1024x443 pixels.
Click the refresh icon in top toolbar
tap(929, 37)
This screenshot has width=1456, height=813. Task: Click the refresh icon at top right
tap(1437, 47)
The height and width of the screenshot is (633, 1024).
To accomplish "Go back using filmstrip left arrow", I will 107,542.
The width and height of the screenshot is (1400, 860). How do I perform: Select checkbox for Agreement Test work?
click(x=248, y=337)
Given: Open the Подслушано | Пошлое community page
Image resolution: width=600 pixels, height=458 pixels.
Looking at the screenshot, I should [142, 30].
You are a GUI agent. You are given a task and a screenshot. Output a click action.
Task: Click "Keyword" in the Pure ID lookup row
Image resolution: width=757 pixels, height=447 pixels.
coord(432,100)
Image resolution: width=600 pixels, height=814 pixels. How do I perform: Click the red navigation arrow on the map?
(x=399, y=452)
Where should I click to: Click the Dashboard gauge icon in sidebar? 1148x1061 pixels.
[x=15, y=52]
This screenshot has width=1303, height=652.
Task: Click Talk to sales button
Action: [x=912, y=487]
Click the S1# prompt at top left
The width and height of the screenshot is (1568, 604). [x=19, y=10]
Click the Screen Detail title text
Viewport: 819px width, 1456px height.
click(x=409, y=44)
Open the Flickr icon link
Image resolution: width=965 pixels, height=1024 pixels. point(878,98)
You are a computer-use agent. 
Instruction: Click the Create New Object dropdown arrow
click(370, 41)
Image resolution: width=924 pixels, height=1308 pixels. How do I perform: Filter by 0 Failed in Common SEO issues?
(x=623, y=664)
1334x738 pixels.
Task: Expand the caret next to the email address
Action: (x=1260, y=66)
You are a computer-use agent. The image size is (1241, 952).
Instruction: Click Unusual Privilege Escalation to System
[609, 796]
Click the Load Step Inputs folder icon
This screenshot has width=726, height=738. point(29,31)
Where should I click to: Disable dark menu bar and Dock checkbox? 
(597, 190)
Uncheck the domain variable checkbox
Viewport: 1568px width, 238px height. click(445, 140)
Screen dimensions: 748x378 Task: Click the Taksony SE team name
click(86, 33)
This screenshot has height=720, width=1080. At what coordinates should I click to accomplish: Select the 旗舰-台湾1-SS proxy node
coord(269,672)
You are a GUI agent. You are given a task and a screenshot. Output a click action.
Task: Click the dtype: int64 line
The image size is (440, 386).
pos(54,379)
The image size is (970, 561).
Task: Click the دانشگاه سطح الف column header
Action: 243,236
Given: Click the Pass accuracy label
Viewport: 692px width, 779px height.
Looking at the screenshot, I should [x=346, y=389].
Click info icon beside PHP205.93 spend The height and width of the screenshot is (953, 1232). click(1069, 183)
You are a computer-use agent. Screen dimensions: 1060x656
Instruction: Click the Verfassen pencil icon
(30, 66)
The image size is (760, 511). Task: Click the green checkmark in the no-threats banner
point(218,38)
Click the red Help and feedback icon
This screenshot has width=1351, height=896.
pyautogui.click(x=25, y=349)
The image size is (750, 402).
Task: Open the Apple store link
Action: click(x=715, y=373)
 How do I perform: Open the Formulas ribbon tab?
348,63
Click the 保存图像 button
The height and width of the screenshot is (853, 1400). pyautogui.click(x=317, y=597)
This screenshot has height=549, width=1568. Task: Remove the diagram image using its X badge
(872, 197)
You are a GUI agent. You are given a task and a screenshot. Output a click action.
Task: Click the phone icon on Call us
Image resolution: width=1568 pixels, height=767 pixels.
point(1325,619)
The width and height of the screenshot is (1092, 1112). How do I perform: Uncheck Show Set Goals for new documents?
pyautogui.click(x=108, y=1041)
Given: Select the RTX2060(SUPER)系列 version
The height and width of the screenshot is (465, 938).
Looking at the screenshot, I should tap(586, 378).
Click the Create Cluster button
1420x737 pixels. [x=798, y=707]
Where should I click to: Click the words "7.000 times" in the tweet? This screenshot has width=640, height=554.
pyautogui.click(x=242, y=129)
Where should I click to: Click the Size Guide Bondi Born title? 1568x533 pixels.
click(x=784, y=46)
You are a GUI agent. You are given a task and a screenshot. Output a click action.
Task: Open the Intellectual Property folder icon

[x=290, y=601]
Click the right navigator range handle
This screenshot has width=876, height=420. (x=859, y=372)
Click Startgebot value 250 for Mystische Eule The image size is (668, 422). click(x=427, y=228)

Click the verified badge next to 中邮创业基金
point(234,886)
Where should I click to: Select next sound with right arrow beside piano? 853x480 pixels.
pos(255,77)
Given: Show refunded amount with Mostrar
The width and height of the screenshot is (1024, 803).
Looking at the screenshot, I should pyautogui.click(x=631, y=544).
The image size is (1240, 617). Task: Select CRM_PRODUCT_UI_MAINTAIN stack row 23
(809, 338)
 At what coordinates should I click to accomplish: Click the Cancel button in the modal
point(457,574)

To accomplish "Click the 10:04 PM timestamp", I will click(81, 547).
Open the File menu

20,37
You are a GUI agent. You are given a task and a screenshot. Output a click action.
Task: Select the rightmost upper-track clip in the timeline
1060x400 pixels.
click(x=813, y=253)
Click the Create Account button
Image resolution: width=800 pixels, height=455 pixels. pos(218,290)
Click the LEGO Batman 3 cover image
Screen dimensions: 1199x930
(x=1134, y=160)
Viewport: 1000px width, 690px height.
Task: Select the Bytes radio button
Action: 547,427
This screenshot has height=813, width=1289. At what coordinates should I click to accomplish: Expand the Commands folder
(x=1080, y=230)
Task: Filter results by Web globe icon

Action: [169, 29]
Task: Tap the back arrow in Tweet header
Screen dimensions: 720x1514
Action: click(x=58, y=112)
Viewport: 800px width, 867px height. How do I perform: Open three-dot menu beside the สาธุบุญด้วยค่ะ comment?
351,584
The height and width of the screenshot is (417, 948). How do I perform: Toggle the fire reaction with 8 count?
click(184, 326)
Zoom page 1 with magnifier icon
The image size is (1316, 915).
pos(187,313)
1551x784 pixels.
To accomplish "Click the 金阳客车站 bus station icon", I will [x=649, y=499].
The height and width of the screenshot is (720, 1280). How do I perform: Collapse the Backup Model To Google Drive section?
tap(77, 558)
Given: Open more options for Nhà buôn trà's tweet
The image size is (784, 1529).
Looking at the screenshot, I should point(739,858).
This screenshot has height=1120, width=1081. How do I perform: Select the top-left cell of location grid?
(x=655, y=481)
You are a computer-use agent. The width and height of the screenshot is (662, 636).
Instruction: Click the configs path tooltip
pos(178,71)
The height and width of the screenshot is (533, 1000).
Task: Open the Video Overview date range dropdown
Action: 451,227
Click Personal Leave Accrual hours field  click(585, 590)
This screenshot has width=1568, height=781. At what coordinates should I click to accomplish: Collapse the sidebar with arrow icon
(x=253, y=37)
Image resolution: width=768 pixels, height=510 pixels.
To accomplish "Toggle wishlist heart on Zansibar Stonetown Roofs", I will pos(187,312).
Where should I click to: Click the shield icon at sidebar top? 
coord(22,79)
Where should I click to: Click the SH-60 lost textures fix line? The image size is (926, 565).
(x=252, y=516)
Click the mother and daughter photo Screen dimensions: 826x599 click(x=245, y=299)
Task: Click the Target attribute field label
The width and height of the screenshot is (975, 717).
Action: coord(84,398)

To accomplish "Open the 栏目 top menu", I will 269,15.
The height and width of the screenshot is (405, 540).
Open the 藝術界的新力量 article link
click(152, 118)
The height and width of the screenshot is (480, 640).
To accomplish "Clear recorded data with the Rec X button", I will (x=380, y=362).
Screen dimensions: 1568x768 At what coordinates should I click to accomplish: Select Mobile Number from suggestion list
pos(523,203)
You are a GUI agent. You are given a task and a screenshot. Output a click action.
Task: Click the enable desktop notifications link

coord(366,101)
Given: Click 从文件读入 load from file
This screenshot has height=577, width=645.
•••••
*Instructions for the task*: Copy the listing exactly as it stands.

*Solution for this problem*:
1024x443 pixels.
Click the refresh icon in top toolbar
tap(929, 37)
This screenshot has width=1456, height=813. Task: Click the refresh icon at top right
tap(1437, 47)
The height and width of the screenshot is (633, 1024).
To accomplish "Go back using filmstrip left arrow", I will 107,542.
The width and height of the screenshot is (1400, 860). How do I perform: Select checkbox for Agreement Test work?
click(x=248, y=337)
Given: Open the Подслушано | Пошлое community page
Image resolution: width=600 pixels, height=458 pixels.
Looking at the screenshot, I should [142, 30].
You are a GUI agent. You are given a task and a screenshot. Output a click action.
Task: Click "Keyword" in the Pure ID lookup row
Image resolution: width=757 pixels, height=447 pixels.
coord(432,100)
Image resolution: width=600 pixels, height=814 pixels. How do I perform: Click the red navigation arrow on the map?
(x=399, y=452)
Where should I click to: Click the Dashboard gauge icon in sidebar? 1148x1061 pixels.
[x=15, y=52]
This screenshot has width=1303, height=652.
Task: Click Talk to sales button
Action: [x=912, y=487]
Click the S1# prompt at top left
The width and height of the screenshot is (1568, 604). [x=19, y=10]
Click the Screen Detail title text
Viewport: 819px width, 1456px height.
click(x=409, y=44)
Open the Flickr icon link
Image resolution: width=965 pixels, height=1024 pixels. point(878,98)
You are a computer-use agent. 
Instruction: Click the Create New Object dropdown arrow
click(370, 41)
Image resolution: width=924 pixels, height=1308 pixels. How do I perform: Filter by 0 Failed in Common SEO issues?
(x=623, y=664)
1334x738 pixels.
Task: Expand the caret next to the email address
Action: (x=1260, y=66)
You are a computer-use agent. The image size is (1241, 952).
Instruction: Click Unusual Privilege Escalation to System
[609, 796]
Click the Load Step Inputs folder icon
This screenshot has width=726, height=738. point(29,31)
Where should I click to: Disable dark menu bar and Dock checkbox? 
(597, 190)
Uncheck the domain variable checkbox
Viewport: 1568px width, 238px height. click(445, 140)
Screen dimensions: 748x378 Task: Click the Taksony SE team name
click(86, 33)
This screenshot has height=720, width=1080. At what coordinates should I click to accomplish: Select the 旗舰-台湾1-SS proxy node
coord(269,672)
You are a GUI agent. You are given a task and a screenshot. Output a click action.
Task: Click the dtype: int64 line
The image size is (440, 386).
pos(54,379)
The image size is (970, 561).
Task: Click the دانشگاه سطح الف column header
Action: 243,236
Given: Click the Pass accuracy label
Viewport: 692px width, 779px height.
Looking at the screenshot, I should [x=346, y=389].
Click info icon beside PHP205.93 spend The height and width of the screenshot is (953, 1232). click(1069, 183)
You are a computer-use agent. Screen dimensions: 1060x656
Instruction: Click the Verfassen pencil icon
(30, 66)
The image size is (760, 511). Task: Click the green checkmark in the no-threats banner
point(218,38)
Click the red Help and feedback icon
This screenshot has width=1351, height=896.
pyautogui.click(x=25, y=349)
The image size is (750, 402).
Task: Open the Apple store link
Action: click(x=715, y=373)
 How do I perform: Open the Formulas ribbon tab?
348,63
Click the 保存图像 button
The height and width of the screenshot is (853, 1400). pyautogui.click(x=317, y=597)
This screenshot has height=549, width=1568. Task: Remove the diagram image using its X badge
(872, 197)
You are a GUI agent. You are given a task and a screenshot. Output a click action.
Task: Click the phone icon on Call us
Image resolution: width=1568 pixels, height=767 pixels.
point(1325,619)
The width and height of the screenshot is (1092, 1112). How do I perform: Uncheck Show Set Goals for new documents?
pyautogui.click(x=108, y=1041)
Given: Select the RTX2060(SUPER)系列 version
The height and width of the screenshot is (465, 938).
Looking at the screenshot, I should tap(586, 378).
Click the Create Cluster button
1420x737 pixels. [x=798, y=707]
Where should I click to: Click the words "7.000 times" in the tweet? This screenshot has width=640, height=554.
pyautogui.click(x=242, y=129)
Where should I click to: Click the Size Guide Bondi Born title? 1568x533 pixels.
click(x=784, y=46)
You are a GUI agent. You are given a task and a screenshot. Output a click action.
Task: Open the Intellectual Property folder icon

[x=290, y=601]
Click the right navigator range handle
This screenshot has width=876, height=420. (x=859, y=372)
Click Startgebot value 250 for Mystische Eule The image size is (668, 422). click(x=427, y=228)

Click the verified badge next to 中邮创业基金
point(234,886)
Where should I click to: Select next sound with right arrow beside piano? 853x480 pixels.
pos(255,77)
Given: Show refunded amount with Mostrar
The width and height of the screenshot is (1024, 803).
Looking at the screenshot, I should pyautogui.click(x=631, y=544).
The image size is (1240, 617). Task: Select CRM_PRODUCT_UI_MAINTAIN stack row 23
(809, 338)
 At what coordinates should I click to accomplish: Click the Cancel button in the modal
point(457,574)

To accomplish "Click the 10:04 PM timestamp", I will click(81, 547).
Open the File menu

20,37
You are a GUI agent. You are given a task and a screenshot. Output a click action.
Task: Select the rightmost upper-track clip in the timeline
1060x400 pixels.
click(x=813, y=253)
Click the Create Account button
Image resolution: width=800 pixels, height=455 pixels. pos(218,290)
Click the LEGO Batman 3 cover image
Screen dimensions: 1199x930
(x=1134, y=160)
Viewport: 1000px width, 690px height.
Task: Select the Bytes radio button
Action: 547,427
This screenshot has height=813, width=1289. At what coordinates should I click to accomplish: Expand the Commands folder
(x=1080, y=230)
Task: Filter results by Web globe icon

Action: [169, 29]
Task: Tap the back arrow in Tweet header
Screen dimensions: 720x1514
Action: click(x=58, y=112)
Viewport: 800px width, 867px height. How do I perform: Open three-dot menu beside the สาธุบุญด้วยค่ะ comment?
351,584
The height and width of the screenshot is (417, 948). How do I perform: Toggle the fire reaction with 8 count?
click(184, 326)
Zoom page 1 with magnifier icon
The image size is (1316, 915).
pos(187,313)
1551x784 pixels.
To accomplish "Click the 金阳客车站 bus station icon", I will [x=649, y=499].
The height and width of the screenshot is (720, 1280). How do I perform: Collapse the Backup Model To Google Drive section?
tap(77, 558)
Given: Open more options for Nhà buôn trà's tweet
The image size is (784, 1529).
Looking at the screenshot, I should point(739,858).
This screenshot has height=1120, width=1081. How do I perform: Select the top-left cell of location grid?
(x=655, y=481)
You are a computer-use agent. The width and height of the screenshot is (662, 636).
Instruction: Click the configs path tooltip
pos(178,71)
The height and width of the screenshot is (533, 1000).
Task: Open the Video Overview date range dropdown
Action: 451,227
Click Personal Leave Accrual hours field  click(585, 590)
This screenshot has width=1568, height=781. At what coordinates should I click to accomplish: Collapse the sidebar with arrow icon
(x=253, y=37)
Image resolution: width=768 pixels, height=510 pixels.
To accomplish "Toggle wishlist heart on Zansibar Stonetown Roofs", I will pos(187,312).
Where should I click to: Click the shield icon at sidebar top? 
coord(22,79)
Where should I click to: Click the SH-60 lost textures fix line? The image size is (926, 565).
(x=252, y=516)
Click the mother and daughter photo Screen dimensions: 826x599 click(x=245, y=299)
Task: Click the Target attribute field label
The width and height of the screenshot is (975, 717).
Action: coord(84,398)

To accomplish "Open the 栏目 top menu", I will 269,15.
The height and width of the screenshot is (405, 540).
Open the 藝術界的新力量 article link
click(152, 118)
The height and width of the screenshot is (480, 640).
To accomplish "Clear recorded data with the Rec X button", I will (x=380, y=362).
Screen dimensions: 1568x768 At what coordinates should I click to accomplish: Select Mobile Number from suggestion list
pos(523,203)
You are a GUI agent. You are given a task and a screenshot. Output a click action.
Task: Click the enable desktop notifications link

coord(366,101)
Given: Click 从文件读入 load from file
This screenshot has height=577, width=645.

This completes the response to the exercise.